Abstract
Steven W. Thrasher on the body public.
For almost a decade now, and across three different pandemics, I have been reporting on a criminal case against a young man living with HIV named Michael Johnson. Initially, Johnson was convicted of transmitting HIV to one man and exposing several others to it—and then sentenced to 30 years in prison.
Although his sentence was eventually overturned and he was released 25 years early, a lot of damage was done—and not just to Johnson.
For if there is one thing I have learned in my research, it’s that punishing people for sickness does not protect populations. In fact, it makes containing pandemics even more difficult, facilitates increased pathogenic transmission, and has a deleterious effect on public health.
Among the greatest barriers to getting care for people living with infectious disease in general, and HIV specifically, are stigma, shame, and a fear of punishment. Research has long shown that HIV criminal statutes do not lower transmission, but they do negatively affect populations. Many HIV laws are written so that if someone knows they are living with HIV, yet does not disclose their status while engaging in activities where transmission is possible (and some where it is not possible), they can be arrested and prosecuted.
A promise of care—not the threat of prison or financial ruination—is the only way to help heal the public body in a pandemic.

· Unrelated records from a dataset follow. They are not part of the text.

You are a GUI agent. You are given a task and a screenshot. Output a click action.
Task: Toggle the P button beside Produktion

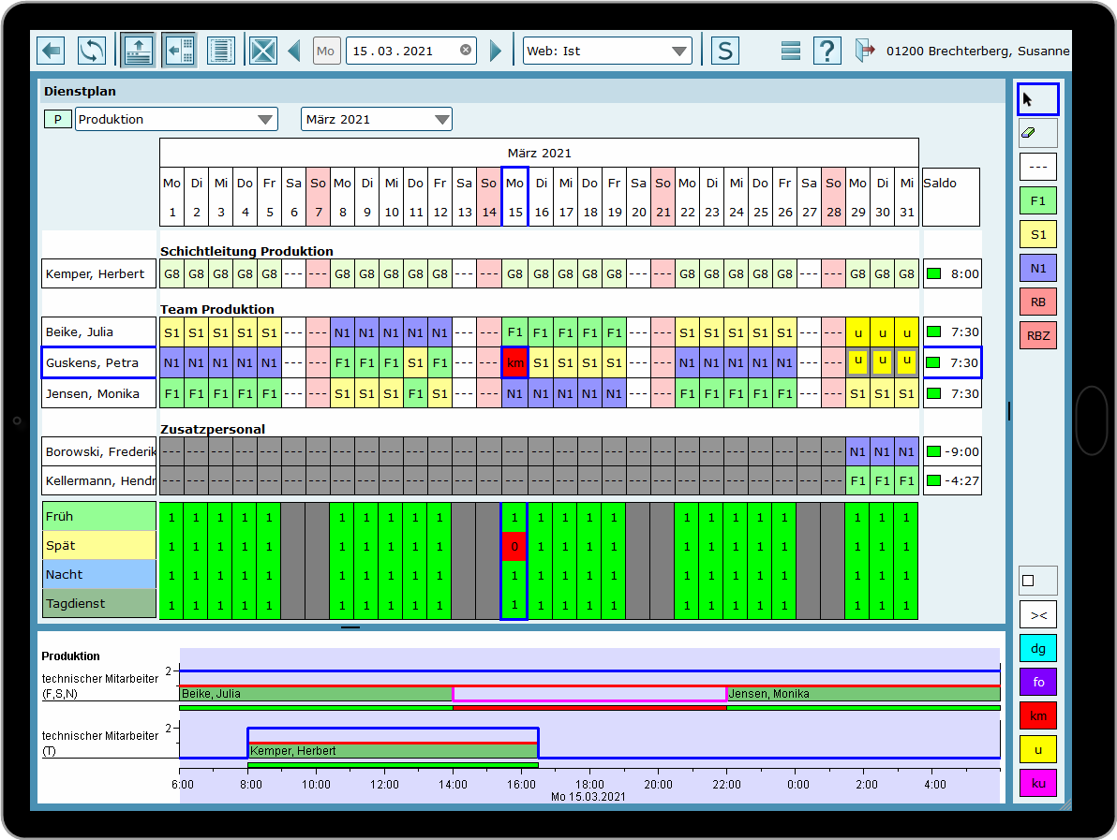point(57,119)
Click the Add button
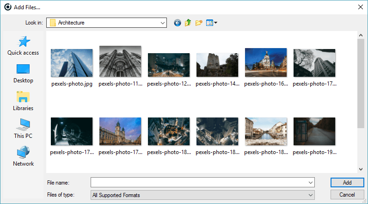The width and height of the screenshot is (368, 204). click(x=347, y=183)
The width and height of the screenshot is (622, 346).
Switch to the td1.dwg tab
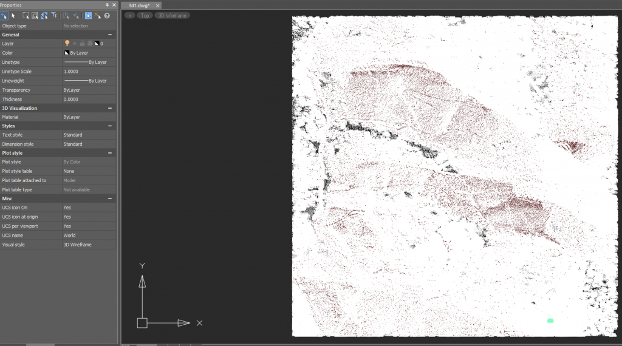tap(139, 5)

This further stigmatizes HIV and gives yet another incentive to not know one’s status. Indeed, in the St. Louis metropolitan area where Johnson was arrested, HIV prevention workers had long struggled to get gay Black men, among the most vulnerable to the virus, tested for HIV before his arrest. (The CDC projected in 2016 that one in every two Black gay men would become HIV positive in their lifetime.) After Johnson’s arrest, a prevention worker asked me: Why would someone want to know they had HIV after they saw what happened to him?
Punishment of disease overlaps with prejudices such as homophobia—and not just with HIV; it also happened in the COVID-19 pandemic. In May 2020, South Korea had already navigated one wave relatively well when a second wave began. The epicenter of that outbreak was in the Itaweon gayborhood of Seoul, and contact tracing led to a gay bar and a gay sauna. Both establishments were forthcoming and helpful with public health officials, as was an unnamed man the Los Angeles Times reported answered many questions honestly. But, a freelance tutor, the man was prosecuted for lying when said he had no job. Perhaps he didn’t want the families he tutored to find out that he had been sick or was exposed to Covid; maybe he didn’t want them, or his own family, to think that he was gay. For this, he was sentenced to three years in prison. (Again, when people see others prosecuted for saying the wrong thing—even in one question—they might not come forward during outbreaks to share valuable information.)
In the summer of 2022, economic punishment was common for monkeypox in the United States. A positive MPX diagnosis triggered a mandatory quarantine of two to six weeks, without governmental financial support. Monkeypox moved almost entirely among men who have sex with men. In the United States, the majority of cases were made up of Black and Latino men, unlikely to have a remote “work from home” option or the savings to weather a medical emergency. (White men, in contrast, made up the majority of those getting vaccines.) For them, an unfunded quarantine meant protecting others while risking hunger or eviction from lost wages. That’s a cruel punishment.
Legal, economic, and emotionally stigmatizing punishments do not work to curb infectious diseases. What people need when they are infected by a pathogen is to know that it is safe for them to seek help—and that they will get whatever help they need to recover, including medicine, shelter, and paid time off to quarantine, without encountering homophobia, ableism, or judgment of any kind.
A promise of care—not the threat of prison or financial ruination—is the only way to help heal the public body in a pandemic.